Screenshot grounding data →
────────────────────────────────────────

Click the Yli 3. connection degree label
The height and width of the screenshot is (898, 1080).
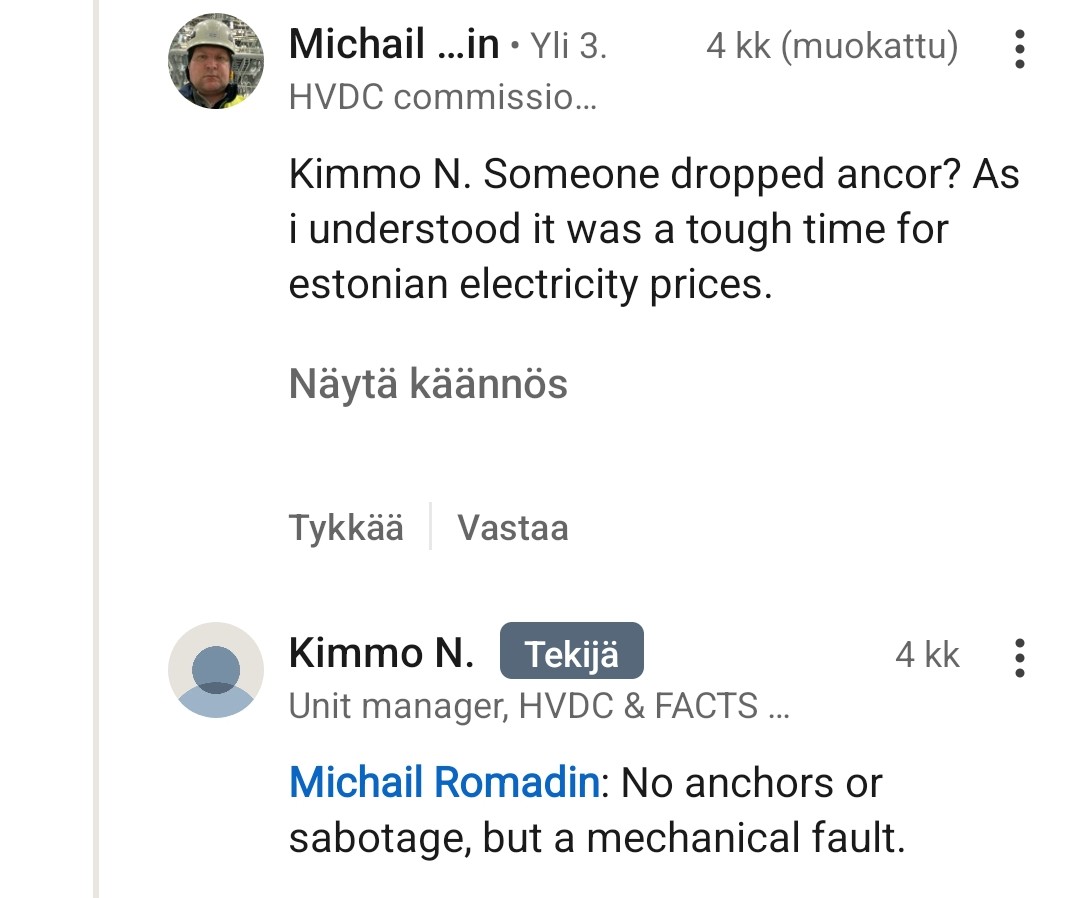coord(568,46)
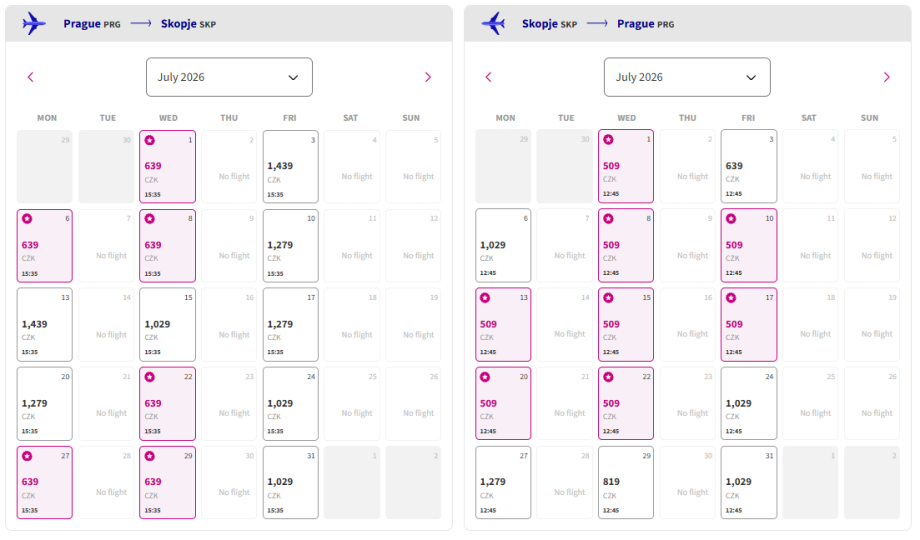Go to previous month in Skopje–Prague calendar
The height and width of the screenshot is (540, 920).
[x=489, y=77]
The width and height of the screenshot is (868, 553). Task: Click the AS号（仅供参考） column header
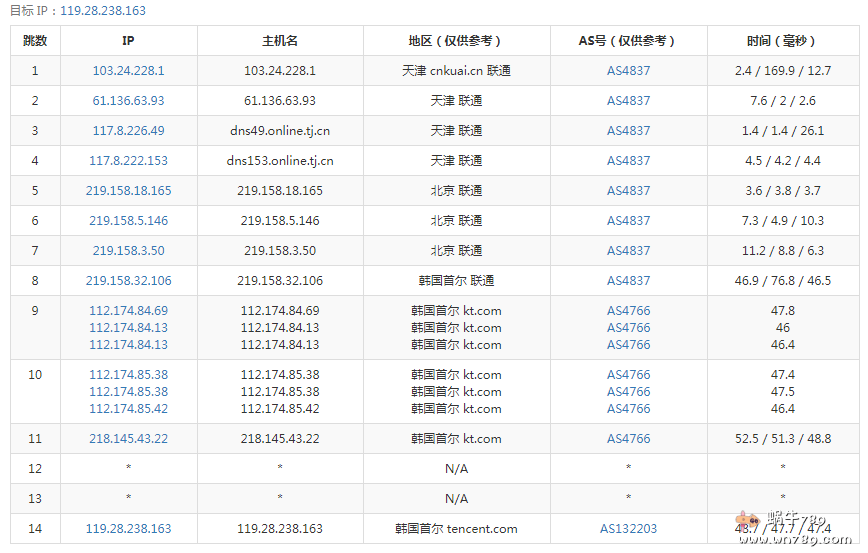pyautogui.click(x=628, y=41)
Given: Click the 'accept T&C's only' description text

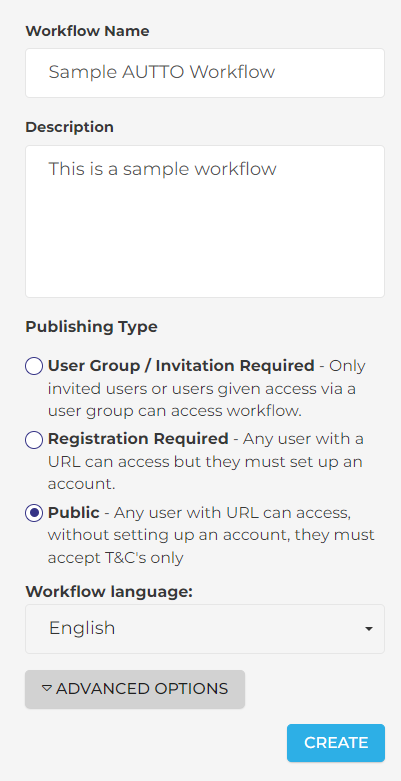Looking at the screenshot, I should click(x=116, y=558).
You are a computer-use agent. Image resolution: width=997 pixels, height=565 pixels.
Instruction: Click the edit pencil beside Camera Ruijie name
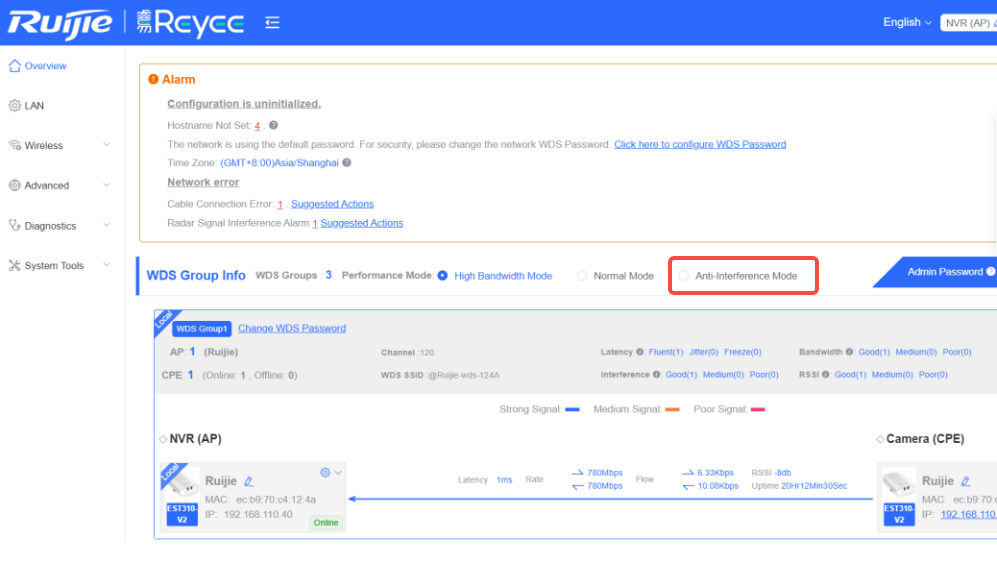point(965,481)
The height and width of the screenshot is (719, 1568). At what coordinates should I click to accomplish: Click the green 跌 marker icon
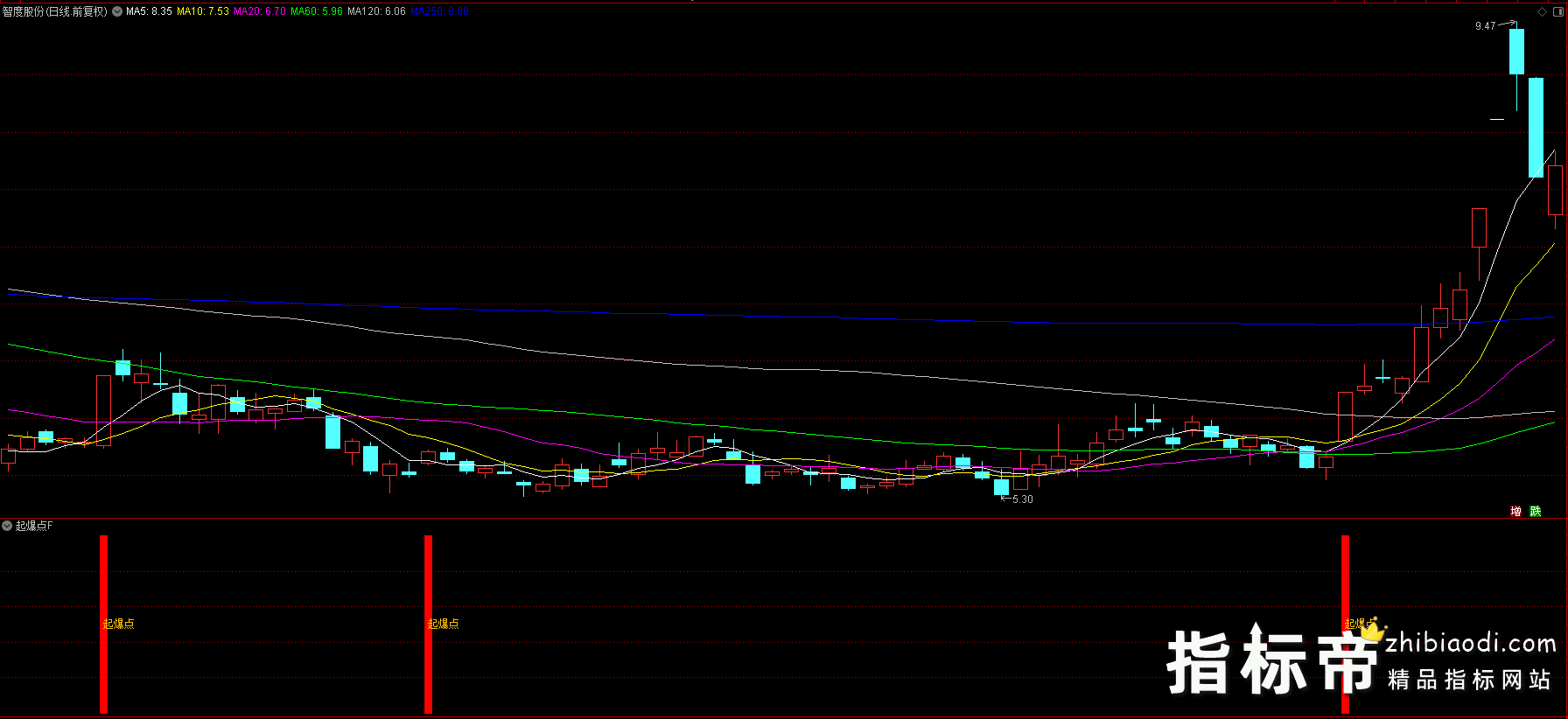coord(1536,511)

────────────────────────────────────────

Repeat the records above exactly, without any pictures.

Click the Yli 3. connection degree label
The height and width of the screenshot is (898, 1080).
coord(568,46)
Go to previous month in Skopje–Prague calendar
The height and width of the screenshot is (540, 920).
[x=489, y=77]
The width and height of the screenshot is (868, 553). Task: Click the AS号（仅供参考） column header
pyautogui.click(x=628, y=41)
Given: Click the 'accept T&C's only' description text

Looking at the screenshot, I should click(x=116, y=558).
You are a computer-use agent. Image resolution: width=997 pixels, height=565 pixels.
Instruction: Click the edit pencil beside Camera Ruijie name
point(965,481)
The height and width of the screenshot is (719, 1568). At what coordinates should I click to accomplish: Click the green 跌 marker icon
coord(1536,511)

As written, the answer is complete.